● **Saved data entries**
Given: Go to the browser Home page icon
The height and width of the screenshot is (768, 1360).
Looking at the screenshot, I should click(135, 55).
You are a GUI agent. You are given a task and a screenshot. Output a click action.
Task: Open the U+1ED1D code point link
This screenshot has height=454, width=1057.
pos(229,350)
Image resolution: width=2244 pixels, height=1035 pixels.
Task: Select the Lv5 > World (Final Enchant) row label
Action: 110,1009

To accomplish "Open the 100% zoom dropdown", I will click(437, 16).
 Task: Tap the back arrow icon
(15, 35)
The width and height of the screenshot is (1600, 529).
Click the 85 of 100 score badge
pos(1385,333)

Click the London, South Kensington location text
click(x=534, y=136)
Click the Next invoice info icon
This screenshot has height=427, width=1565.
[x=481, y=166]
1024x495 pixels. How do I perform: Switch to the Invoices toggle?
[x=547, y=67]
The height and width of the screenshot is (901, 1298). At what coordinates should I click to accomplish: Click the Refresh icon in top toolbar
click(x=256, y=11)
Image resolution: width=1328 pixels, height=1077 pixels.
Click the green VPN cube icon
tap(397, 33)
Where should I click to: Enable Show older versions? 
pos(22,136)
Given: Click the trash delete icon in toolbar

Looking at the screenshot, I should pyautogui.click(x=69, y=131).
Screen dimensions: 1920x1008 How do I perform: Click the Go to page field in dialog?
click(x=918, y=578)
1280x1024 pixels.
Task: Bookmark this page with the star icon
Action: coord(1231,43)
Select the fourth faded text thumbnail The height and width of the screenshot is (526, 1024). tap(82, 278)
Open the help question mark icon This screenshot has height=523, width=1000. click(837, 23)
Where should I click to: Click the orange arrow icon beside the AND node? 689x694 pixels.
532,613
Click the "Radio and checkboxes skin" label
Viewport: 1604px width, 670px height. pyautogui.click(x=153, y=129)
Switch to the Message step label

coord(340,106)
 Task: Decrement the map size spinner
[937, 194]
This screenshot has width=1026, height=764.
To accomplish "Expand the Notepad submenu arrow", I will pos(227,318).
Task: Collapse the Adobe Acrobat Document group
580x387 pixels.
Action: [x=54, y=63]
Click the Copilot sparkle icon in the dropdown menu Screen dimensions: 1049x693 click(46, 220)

● **GOAL OF THE EXERCISE**
For each line above that carries the word "Open", copy it out.

● **EXERCISE RESPONSE**
Task: Open the U+1ED1D code point link
To accomplish "Open the 100% zoom dropdown", I will click(437, 16).
Open the help question mark icon This screenshot has height=523, width=1000. click(837, 23)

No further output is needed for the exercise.